(Pixel coordinate grounding data)
※
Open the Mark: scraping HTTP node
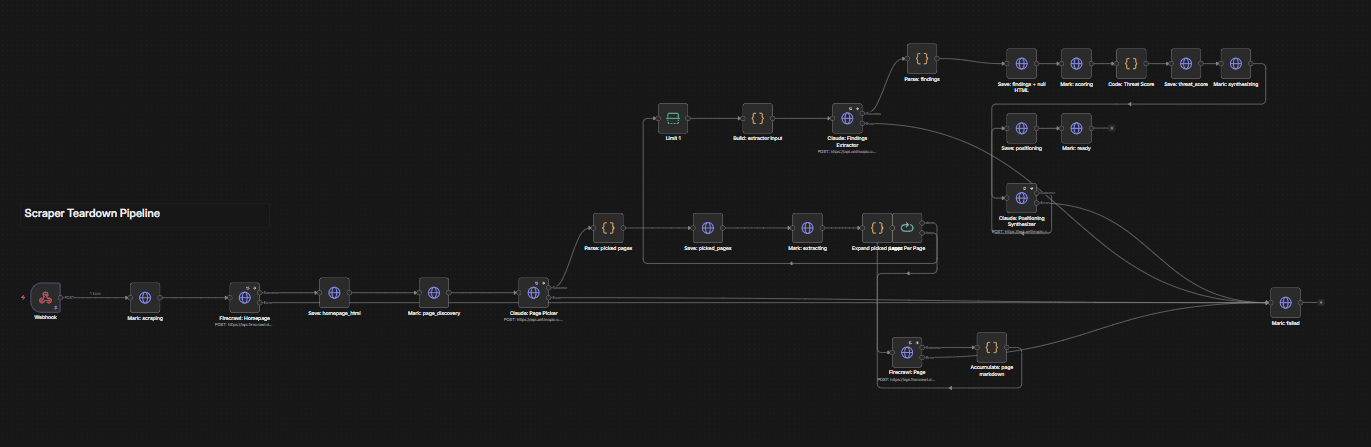1371x447 pixels. [x=145, y=297]
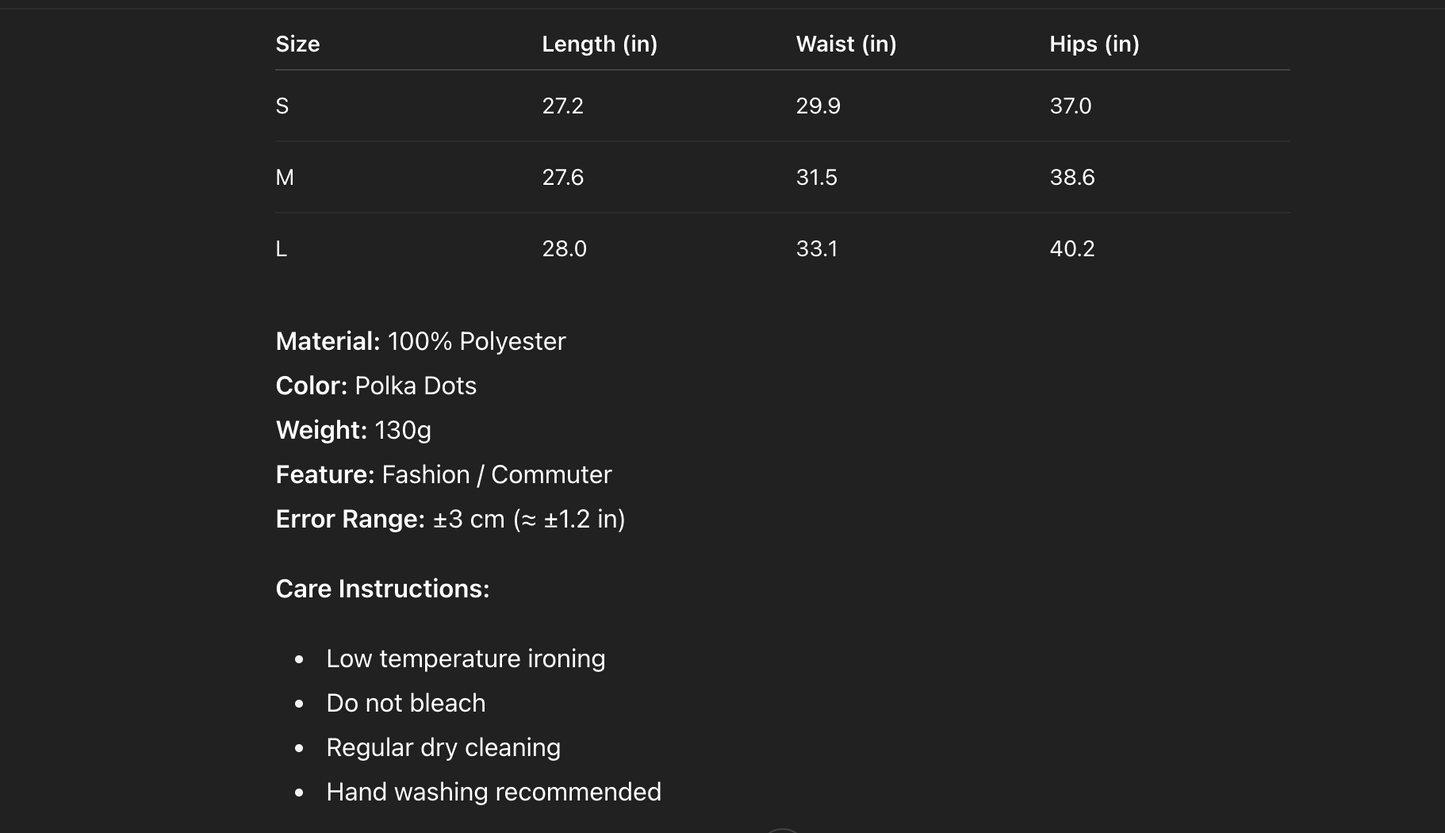Select the M size row label
This screenshot has width=1445, height=833.
click(x=285, y=178)
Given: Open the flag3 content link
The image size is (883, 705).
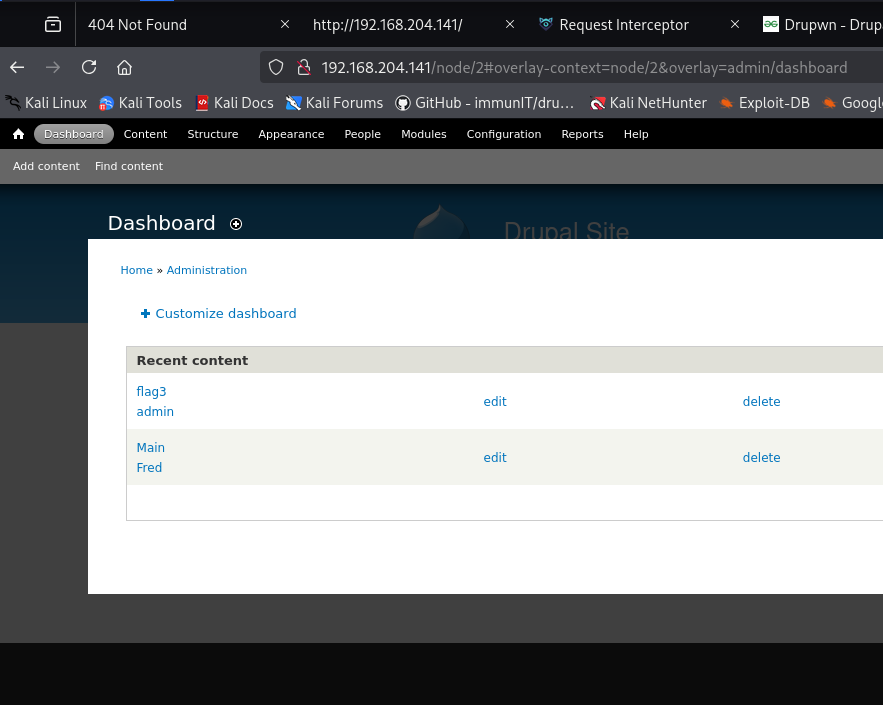Looking at the screenshot, I should (x=151, y=391).
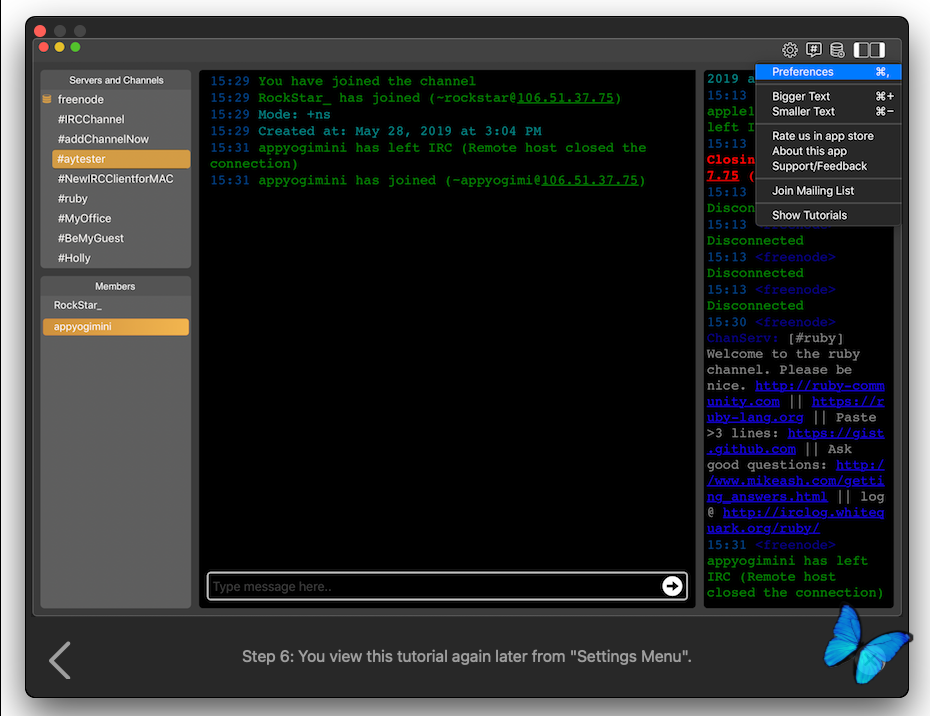
Task: Toggle the right sidebar panel half
Action: (x=877, y=50)
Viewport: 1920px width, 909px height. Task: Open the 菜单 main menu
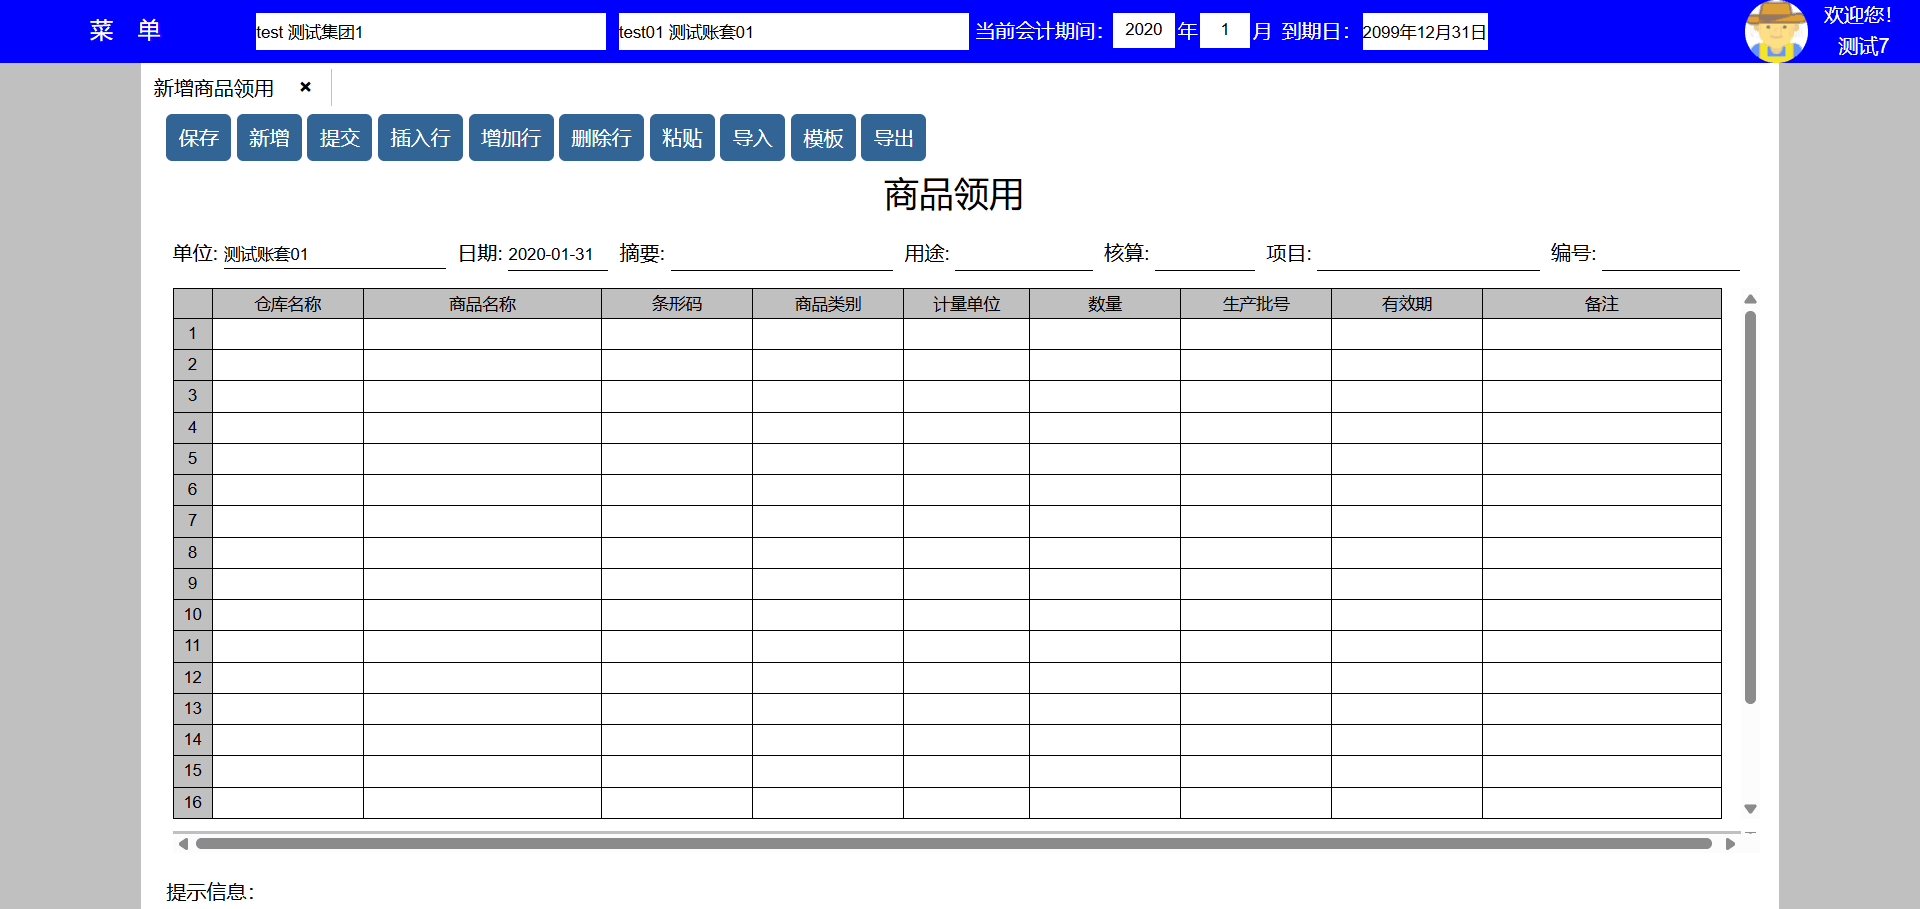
※
Could all the data above be given again exactly, leaving out its images?

§ Written solution
Open the Mark: scraping HTTP node
1371x447 pixels. [x=145, y=297]
Select the M size row label
This screenshot has width=1445, height=833.
click(x=285, y=178)
Given: Open the flag3 content link
The image size is (883, 705).
Looking at the screenshot, I should (x=151, y=391).
Task: Toggle the right sidebar panel half
Action: (x=877, y=50)
Viewport: 1920px width, 909px height. Task: Open the 菜单 main menu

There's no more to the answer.